Example: 4+6+8+10+12 ...
- Series may be described by employing the letter Sigma derived from the Greek alphabet.
6.5 Type 1: Arithmetic Series
A series in which the difference between the consecutive terms if consistent.
Ex. 1+3+5+7+9...
*Sn is the sum of the terms in a series
Sn = n/2 (a + tn)
It's all based on Carl F. Gauss' theorem devised at the age of 8. Gauss was punished by his teacher and was instructed to add from 1 to 100. It took him only a moment, since he added the original series (1+2+...100) with its reverse (100+99+...1), multiplied it by the number of terms there are (ie 101) and divided by two.

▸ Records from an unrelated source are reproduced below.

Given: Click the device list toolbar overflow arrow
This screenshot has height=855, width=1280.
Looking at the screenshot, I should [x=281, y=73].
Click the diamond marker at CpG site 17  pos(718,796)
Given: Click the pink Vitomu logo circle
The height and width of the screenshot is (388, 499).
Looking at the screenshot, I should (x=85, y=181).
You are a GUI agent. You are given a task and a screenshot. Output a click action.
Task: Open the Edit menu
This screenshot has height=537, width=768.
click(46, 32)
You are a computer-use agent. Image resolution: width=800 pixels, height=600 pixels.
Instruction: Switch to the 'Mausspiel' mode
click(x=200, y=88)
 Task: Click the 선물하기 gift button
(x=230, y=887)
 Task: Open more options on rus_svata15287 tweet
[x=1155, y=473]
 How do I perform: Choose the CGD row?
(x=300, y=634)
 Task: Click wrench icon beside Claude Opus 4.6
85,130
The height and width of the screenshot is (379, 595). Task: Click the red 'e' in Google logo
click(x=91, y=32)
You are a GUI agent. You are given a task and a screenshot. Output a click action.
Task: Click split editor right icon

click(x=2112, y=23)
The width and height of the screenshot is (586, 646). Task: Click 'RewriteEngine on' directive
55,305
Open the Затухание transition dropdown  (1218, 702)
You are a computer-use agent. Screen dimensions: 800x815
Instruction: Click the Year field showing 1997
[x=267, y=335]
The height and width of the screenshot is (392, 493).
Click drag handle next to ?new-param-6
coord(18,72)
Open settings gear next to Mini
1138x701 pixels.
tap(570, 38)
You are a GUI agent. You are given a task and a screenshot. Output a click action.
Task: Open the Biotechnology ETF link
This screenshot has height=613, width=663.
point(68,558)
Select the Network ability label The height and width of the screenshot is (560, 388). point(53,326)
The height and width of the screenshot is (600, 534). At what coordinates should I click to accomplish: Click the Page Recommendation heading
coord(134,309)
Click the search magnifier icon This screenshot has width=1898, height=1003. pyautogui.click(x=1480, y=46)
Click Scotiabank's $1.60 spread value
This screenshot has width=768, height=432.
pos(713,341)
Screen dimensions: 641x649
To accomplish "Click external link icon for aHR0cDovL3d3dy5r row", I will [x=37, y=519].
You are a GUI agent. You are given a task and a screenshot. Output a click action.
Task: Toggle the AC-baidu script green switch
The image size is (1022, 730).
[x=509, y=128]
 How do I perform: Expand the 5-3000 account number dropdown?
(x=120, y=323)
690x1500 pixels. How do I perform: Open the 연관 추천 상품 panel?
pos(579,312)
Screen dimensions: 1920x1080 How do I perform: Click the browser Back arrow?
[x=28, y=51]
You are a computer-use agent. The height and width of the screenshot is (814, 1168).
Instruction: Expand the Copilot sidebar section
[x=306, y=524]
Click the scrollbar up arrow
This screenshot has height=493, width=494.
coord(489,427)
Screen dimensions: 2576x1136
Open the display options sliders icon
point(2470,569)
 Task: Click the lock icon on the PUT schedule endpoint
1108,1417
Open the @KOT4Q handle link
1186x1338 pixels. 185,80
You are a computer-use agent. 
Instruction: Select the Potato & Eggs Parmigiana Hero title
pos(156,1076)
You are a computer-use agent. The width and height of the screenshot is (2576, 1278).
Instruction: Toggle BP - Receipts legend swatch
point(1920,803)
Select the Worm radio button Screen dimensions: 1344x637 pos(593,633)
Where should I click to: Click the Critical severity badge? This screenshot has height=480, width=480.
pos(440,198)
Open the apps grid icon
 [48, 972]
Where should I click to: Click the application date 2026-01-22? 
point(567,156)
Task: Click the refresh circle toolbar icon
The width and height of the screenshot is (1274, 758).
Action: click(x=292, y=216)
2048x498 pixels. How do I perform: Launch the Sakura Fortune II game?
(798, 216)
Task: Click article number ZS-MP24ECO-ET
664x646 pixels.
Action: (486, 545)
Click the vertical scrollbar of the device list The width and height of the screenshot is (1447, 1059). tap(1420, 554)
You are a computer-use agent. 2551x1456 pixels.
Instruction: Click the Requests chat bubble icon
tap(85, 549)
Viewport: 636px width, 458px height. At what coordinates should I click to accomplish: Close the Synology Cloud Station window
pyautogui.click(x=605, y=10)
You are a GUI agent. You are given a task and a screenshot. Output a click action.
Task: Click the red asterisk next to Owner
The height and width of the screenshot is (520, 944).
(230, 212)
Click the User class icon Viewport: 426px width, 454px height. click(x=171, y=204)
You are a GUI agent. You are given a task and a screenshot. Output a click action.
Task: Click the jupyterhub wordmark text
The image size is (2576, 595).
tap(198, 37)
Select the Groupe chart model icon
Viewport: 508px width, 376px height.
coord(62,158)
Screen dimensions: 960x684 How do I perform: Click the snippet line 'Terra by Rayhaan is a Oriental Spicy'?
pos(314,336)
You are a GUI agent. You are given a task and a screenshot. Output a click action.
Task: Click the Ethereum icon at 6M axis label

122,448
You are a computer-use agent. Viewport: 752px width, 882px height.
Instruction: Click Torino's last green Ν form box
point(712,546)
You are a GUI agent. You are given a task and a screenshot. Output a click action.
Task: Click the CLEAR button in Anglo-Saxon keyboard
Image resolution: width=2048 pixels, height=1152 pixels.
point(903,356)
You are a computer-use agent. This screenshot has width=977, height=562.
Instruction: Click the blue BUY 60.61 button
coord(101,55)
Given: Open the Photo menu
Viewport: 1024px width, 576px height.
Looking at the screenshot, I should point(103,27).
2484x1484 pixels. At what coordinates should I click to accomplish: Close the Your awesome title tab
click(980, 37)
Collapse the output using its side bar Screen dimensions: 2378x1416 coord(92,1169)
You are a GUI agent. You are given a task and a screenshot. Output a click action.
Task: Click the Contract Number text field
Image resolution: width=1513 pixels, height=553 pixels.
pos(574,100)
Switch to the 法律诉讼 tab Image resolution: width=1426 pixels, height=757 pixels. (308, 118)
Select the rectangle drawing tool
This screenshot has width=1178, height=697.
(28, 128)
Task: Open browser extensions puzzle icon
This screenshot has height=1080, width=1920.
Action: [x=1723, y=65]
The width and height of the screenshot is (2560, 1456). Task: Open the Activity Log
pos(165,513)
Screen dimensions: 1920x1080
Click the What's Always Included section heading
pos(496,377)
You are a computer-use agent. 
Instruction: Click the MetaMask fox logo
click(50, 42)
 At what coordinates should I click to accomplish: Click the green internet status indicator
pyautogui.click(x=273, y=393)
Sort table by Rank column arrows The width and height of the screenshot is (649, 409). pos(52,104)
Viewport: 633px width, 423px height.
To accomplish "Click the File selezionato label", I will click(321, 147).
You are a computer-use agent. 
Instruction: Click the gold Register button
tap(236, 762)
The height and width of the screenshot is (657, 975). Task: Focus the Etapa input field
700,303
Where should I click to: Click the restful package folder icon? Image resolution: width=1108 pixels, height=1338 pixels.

Ex. "Find the sum of the first 50 terms for -10-12-14..."
Solution:
"S50 = 50/2 [(2(-10) + (50-1) (-2)]
S50= -2950"
Therefore, the sum of the first 50 terms is -2950.
6.6 Type 2: Geometric Series
A series in which the ratio between the consecutive terms is consistent.
Formula:
Sn = a(r^n -1) / r-1
Example: Find the sum of the first ten terms for the series 1+3+9+27...
S10 = 1(3^10-1) / 3-1
S10 = 59048/2
S10 = 29524
Therefore, the sum of the first 10 terms is 29524.